Fig. 7. PKD regulates the PEAK3/14-3-3 interaction.
a Consensus sequence of PKD substrates aligned with PEAK3’s 14-3-3 consensus site. b Co-immunoprecipitation of endogenous 14-3-3 with FLAG-tagged WT PEAK3 transiently expressed in HEK293 cells treated with 0.1% DMSO or increasing concentrations of the PKD inhibitor CRT0066101 dihydrochloride. Quantification of co-immunoprecipitation data plotted as the mean with standard deviation from 3 independent experiments. Statistical significance was determined using One-way ANOVA Dunnett’s multiple comparisons test, ***p < 0.001, ****p < 0.0001. Protein levels were detected with anti-FLAG and anti-pan 14-3-3 antibodies by Western Blot. c ADP-Glo PKD2 in vitro kinase assay conducted with PEAK3-derived PKD consensus site peptides (WT and S69A) and a PKD2 substrate peptide (CREBtide).

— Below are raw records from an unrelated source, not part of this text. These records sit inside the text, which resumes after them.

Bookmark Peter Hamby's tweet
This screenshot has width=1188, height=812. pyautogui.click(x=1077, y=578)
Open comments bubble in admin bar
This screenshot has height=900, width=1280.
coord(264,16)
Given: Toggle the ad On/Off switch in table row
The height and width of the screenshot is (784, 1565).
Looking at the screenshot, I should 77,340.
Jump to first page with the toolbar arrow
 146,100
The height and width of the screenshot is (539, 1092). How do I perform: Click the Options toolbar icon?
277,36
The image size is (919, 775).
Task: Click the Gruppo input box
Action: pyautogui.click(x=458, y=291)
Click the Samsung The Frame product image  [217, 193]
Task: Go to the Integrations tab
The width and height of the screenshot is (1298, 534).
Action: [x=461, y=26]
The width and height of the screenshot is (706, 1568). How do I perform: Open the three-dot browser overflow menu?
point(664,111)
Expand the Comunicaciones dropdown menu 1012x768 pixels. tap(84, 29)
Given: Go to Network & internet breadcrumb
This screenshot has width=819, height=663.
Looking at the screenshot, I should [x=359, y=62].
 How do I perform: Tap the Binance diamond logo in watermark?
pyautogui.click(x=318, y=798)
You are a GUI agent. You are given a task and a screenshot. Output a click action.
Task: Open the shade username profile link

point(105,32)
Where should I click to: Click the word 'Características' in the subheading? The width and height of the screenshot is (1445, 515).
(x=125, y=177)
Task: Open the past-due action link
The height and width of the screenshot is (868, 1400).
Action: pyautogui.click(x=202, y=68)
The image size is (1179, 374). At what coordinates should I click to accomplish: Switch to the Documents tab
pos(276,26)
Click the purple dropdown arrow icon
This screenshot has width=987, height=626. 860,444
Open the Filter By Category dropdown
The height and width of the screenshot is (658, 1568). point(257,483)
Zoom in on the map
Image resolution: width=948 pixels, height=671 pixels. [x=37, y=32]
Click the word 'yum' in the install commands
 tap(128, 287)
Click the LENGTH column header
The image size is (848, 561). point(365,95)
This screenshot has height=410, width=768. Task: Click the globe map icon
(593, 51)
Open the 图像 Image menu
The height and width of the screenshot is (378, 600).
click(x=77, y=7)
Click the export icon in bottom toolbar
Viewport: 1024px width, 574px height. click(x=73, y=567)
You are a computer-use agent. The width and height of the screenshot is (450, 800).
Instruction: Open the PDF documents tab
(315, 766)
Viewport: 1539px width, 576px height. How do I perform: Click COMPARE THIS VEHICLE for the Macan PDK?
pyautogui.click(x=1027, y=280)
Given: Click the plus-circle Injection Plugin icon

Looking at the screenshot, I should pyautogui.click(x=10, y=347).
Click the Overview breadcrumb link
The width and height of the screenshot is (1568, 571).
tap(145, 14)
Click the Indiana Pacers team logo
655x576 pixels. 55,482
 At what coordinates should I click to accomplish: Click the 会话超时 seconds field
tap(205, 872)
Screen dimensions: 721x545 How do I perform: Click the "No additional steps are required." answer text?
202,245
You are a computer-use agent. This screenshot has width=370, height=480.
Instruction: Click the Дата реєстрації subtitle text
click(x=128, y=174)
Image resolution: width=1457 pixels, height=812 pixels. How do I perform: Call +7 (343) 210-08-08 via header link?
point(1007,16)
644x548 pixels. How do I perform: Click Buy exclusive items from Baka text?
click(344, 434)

Data are plotted as the mean with standard deviation, combining 3 independent experiments. Statistical significance was determined using One-way ANOVA Dunnett’s multiple comparisons test, ****p < 0.0001. d Immunofluorescence-based imaging of FLAG-tagged PEAK3 transiently expressed in COS-7 cells. Representative confocal microscopy images show cells transfected with an empty vector (EV) control or indicated FLAG-tagged PEAK3 constructs, and treated with 0.1% DMSO or 10 µM PKD inhibitor CRT0066101. PEAK3 was detected with an anti-FLAG antibody (green), and cells were further stained with DAPI (blue, nucleus) and iFluor-647 conjugated phalloidin (red, actin). Scale bars: 10 µm. e Quantification of relative nuclear enrichment of PEAK3 under conditions of impaired 14-3-3 binding. The ratio of fluorescence intensity in the green channel after background subtraction measured in the nucleus to the fluorescence intensity of the non-nuclear portion of the cell is plotted for each PEAK3 variant; see Methods for details. Data are plotted as the mean with standard deviation, combining all cells from at least 3 independent experiments (n = 58, 64, and 57 total cells for WT, WT + CRT0066101, and S69A, respectively). Statistical significance was determined using One-way ANOVA Dunnett’s multiple comparisons test, ****p < 0.0001. Source data are provided as a Source Data file.